Waspada! Modus Kejahatan Digital Makin Canggih, Masyarakat Diminta Tingkatkan Literasi

Waspada! Modus Kejahatan Digital Makin Canggih, Masyarakat Diminta Tingkatkan Literasi
Panggilan dari nomor yang telah ditandai sebagai “penipu” oleh pengguna aplikasi identifikasi nomor. Modus telepon spam menjadi salah satu bentuk kejahatan digital yang semakin sering dialami masyarakat.

Perkembangan teknologi digital yang semakin pesat membawa banyak manfaat bagi masyarakat. Namun, di sisi lain, kemajuan ini juga dimanfaatkan oleh oknum tidak bertanggung jawab untuk melakukan berbagai bentuk kejahatan digital. Dalam beberapa bulan terakhir, kasus penipuan online, phishing, hingga pencurian data pribadi mengalami peningkatan signifikan di berbagai daerah.

Modus yang digunakan pun semakin beragam. Pelaku kerap menyamar sebagai pihak perbankan, marketplace, bahkan aparat resmi melalui pesan singkat atau media sosial. Mereka mengirimkan tautan palsu yang menyerupai situs resmi dan meminta korban memasukkan data pribadi seperti PIN, OTP, atau nomor kartu identitas. Tanpa disadari, data tersebut kemudian digunakan untuk menguras rekening atau mengambil alih akun korban.

Selain itu, penipuan berkedok investasi dan lowongan kerja juga masih marak terjadi. Pelaku menjanjikan keuntungan besar dalam waktu singkat atau menawarkan pekerjaan dengan iming-iming gaji tinggi, namun meminta korban mentransfer sejumlah uang terlebih dahulu sebagai “biaya administrasi”.

Belakangan ini, modus penipuan melalui telepon spam juga semakin sering terjadi. Pelaku biasanya melakukan panggilan berulang dari nomor yang tidak dikenal. Dalam beberapa kasus, nomor tersebut bahkan telah dilaporkan oleh banyak pengguna sebagai nomor berisiko tinggi. Modusnya bermacam-macam, mulai dari mengaku sebagai petugas pajak, aparat kepolisian, hingga pihak ekspedisi yang menginformasikan adanya paket bermasalah.
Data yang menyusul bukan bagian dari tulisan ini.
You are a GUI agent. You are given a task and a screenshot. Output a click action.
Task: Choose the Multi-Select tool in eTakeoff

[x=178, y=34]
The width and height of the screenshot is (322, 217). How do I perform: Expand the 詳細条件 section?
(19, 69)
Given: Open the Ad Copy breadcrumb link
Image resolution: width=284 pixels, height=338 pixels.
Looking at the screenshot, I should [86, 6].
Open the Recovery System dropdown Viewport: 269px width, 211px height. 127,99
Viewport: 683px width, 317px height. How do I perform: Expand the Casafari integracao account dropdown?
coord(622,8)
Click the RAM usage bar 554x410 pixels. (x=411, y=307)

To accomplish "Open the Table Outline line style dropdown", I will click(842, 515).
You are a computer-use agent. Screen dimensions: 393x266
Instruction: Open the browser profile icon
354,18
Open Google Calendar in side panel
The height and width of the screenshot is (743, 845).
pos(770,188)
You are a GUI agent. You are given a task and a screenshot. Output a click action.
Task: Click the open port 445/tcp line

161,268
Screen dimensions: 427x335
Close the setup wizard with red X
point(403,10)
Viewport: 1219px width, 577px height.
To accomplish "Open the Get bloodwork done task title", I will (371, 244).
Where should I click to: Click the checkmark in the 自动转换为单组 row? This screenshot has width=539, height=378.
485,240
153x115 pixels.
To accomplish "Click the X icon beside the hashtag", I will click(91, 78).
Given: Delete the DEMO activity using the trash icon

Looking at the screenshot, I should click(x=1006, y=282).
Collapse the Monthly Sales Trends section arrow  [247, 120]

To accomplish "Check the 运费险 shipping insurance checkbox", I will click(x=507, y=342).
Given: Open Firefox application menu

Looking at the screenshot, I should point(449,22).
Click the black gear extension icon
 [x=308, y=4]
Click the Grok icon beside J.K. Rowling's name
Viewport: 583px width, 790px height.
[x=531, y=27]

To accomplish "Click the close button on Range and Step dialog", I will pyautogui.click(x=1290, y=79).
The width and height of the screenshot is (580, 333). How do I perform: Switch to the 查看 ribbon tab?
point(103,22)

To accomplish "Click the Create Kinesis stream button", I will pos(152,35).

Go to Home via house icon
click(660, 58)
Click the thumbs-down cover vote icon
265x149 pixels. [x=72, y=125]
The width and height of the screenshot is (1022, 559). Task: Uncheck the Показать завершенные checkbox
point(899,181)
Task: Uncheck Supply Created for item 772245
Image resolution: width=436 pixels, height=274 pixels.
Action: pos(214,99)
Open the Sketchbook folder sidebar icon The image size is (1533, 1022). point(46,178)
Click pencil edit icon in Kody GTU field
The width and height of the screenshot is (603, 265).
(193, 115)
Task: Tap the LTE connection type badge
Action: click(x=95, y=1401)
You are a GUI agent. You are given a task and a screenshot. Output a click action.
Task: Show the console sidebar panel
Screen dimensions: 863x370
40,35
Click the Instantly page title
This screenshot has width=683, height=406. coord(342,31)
Beberapa korban mengaku menerima panggilan berkali-kali dalam satu hari dari nomor yang sama. Hal ini tidak hanya mengganggu, tetapi juga berpotensi menjadi upaya penipuan jika korban terpancing untuk memberikan informasi pribadi. Pada beberapa aplikasi identifikasi nomor, nomor tersebut bahkan sudah diberi label seperti “penipu”, “spam”, atau “modus paket”.

Fenomena ini menunjukkan bahwa kejahatan digital kini tidak hanya terjadi melalui pesan atau tautan internet, tetapi juga melalui panggilan telepon langsung. Oleh karena itu, masyarakat diminta lebih berhati-hati ketika menerima telepon dari nomor yang tidak dikenal.

Aparat penegak hukum mengimbau masyarakat untuk lebih berhati-hati dan tidak mudah percaya pada informasi yang belum terverifikasi. Beberapa langkah pencegahan yang dapat dilakukan antara lain:

  • Tidak membagikan kode OTP kepada siapa pun
  • Memastikan alamat situs resmi sebelum memasukkan data pribadi
  • Mengaktifkan verifikasi dua langkah pada akun penting
  • Tidak mengangkat atau menanggapi panggilan dari nomor yang mencurigakan
  • Segera memblokir dan melaporkan nomor yang terindikasi spam atau penipuan

Literasi digital menjadi kunci utama dalam mencegah kejahatan siber. Dengan pemahaman yang baik tentang keamanan digital, masyarakat dapat melindungi diri dari ancaman yang semakin kompleks.

Keamanan digital bukan hanya tanggung jawab aparat, tetapi juga kesadaran bersama untuk menciptakan ruang digital yang aman dan terpercaya.